= To do =
1) In the thread on getting a sorted List from a Set, which class does the first answer say has a constructor that takes another Collection?
2) Reproduce the part of the Java thread starting at "What is the" and ending at "the original set.".

= Text shown =
──────

What is the "good" (and why ?) solution to get a List from a Set and sorted against a given Comparator ?
views:
83answers:
5
+3
A:
Just construct it. The ArrayList has a constructor taking another Collection.
Set<Foo> set = new TreeSet<Foo>(new FooComparator<Foo>());
// Fill it.
List<Foo> list = new ArrayList<Foo>(set);
// Here's your list with items in the same order as the original set.
BalusC
2010-10-13 12:12:27
A:
This is how you get a List when you have a Set:
List list = new ArrayList(set);
Not sure what you expect to do with the Comparator. If the Set is sorted, the list will contain the elements in sorted order.
Michael Borgwardt
2010-10-13 12:12:29
Obviously he expects to use the comparator to get a sorted list, implying that the set is unsorted. What else would you use a comparator for? So he should either go via a sorted set or sort the list after populating it.

──────

= Data records =
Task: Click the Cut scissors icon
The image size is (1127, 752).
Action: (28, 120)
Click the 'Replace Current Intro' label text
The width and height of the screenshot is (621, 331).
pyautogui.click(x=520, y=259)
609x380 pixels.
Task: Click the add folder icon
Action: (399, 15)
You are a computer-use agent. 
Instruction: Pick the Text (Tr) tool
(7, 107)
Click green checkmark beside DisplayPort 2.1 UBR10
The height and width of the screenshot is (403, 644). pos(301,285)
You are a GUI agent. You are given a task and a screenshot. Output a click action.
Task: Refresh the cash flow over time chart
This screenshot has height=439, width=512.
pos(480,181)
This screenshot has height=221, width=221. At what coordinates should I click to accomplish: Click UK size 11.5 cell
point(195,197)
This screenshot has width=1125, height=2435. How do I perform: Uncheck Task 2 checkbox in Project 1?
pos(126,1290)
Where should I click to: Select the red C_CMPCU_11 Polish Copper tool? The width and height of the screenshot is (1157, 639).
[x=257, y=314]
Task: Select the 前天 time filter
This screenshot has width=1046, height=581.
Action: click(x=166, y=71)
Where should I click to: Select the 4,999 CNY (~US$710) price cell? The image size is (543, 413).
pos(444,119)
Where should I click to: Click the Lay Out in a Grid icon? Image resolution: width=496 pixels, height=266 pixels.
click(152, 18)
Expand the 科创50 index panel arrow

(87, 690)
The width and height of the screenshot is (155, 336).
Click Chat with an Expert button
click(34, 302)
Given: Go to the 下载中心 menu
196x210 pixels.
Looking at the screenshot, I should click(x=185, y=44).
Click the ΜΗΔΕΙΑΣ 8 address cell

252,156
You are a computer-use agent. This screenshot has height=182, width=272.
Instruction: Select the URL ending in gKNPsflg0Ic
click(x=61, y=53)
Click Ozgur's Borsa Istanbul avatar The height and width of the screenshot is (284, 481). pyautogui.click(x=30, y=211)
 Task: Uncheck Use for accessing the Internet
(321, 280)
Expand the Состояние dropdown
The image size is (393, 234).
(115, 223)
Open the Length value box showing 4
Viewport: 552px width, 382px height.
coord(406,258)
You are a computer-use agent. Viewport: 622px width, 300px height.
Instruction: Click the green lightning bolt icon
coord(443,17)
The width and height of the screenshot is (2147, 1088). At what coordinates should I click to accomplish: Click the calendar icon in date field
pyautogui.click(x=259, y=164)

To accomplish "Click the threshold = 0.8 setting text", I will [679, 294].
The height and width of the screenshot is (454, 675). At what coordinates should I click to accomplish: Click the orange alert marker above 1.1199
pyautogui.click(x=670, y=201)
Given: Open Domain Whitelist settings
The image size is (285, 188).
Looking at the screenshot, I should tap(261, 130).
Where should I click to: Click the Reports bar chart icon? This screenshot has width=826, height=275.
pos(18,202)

──────

= Answers to the tasks =
1) ArrayList

2)
What is the "good" (and why ?) solution to get a List from a Set and sorted against a given Comparator ?
views:
83answers:
5
+3
A:
Just construct it. The ArrayList has a constructor taking another Collection.
Set<Foo> set = new TreeSet<Foo>(new FooComparator<Foo>());
// Fill it.
List<Foo> list = new ArrayList<Foo>(set);
// Here's your list with items in the same order as the original set.